Nate Packer, a senior in finance from California, said he has had his fair share of broken boards. “I’m just going to start by saying I’m cursed, not kidding,” Packer said. “I surf with guys who have never once broken a single board in years of surfing. I broke eight last year alone. I remember breaking my first board. It was the first time that I had taken that board out. That was like an omen, and my luck has been about the same since then.”
Packer continued, “I thought I had learned my lesson and was taking better care of my boards until last week. I took a brand new board out for its first time and it snapped in half after four waves and 40 minutes. Because of the whitewash, I wasn’t even on a wave. At this point I don’t allow myself to get attached to my boards. I see them as temporary. I don’t allow myself to really admire or fall in love with them. That way when they break, which always happens, I don’t get heartbroken. Anyways, the bonus to breaking a lot of boards is you get new boards a lot and can try new shapes all the time. That’s kind of nice, but it makes a relatively cheap hobby really expensive.”

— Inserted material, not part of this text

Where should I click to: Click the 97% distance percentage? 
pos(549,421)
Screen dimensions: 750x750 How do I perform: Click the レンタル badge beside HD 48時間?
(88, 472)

Jared Zimmerman, a junior in finance from California, said, “To describe my feelings on breaking my last board, I'm inclined to paraphrase a quote by the great Chazz Michael Michaels, ‘No exaggeration, I couldn't love a human baby as much as I live this (board).’
“It was the first truly brand new fresh board I'd ever purchased at the time. It took me three months to save up enough money for it back on the mainland. That board was my pride and joy, kind of became a truly loyal steed made with a heart that beat to transcend the fickle obstacles produced by the outstretched arm of Poseidon himself. The day Rocky Point claimed it was a sad day indeed to see it go after all the good times,” he added.
Nick Jones, a resident board repairman, known as the “Board Dr.” to some, said, “I don’t have any experience breaking boards, but watching surfers come to me with their boards in shambles and seeing their whole demeanor, it’s a heartbreak worse than getting dumped by your girlfriend heartbreak. If you break your dream board and you don’t have insurance, you are devastated.”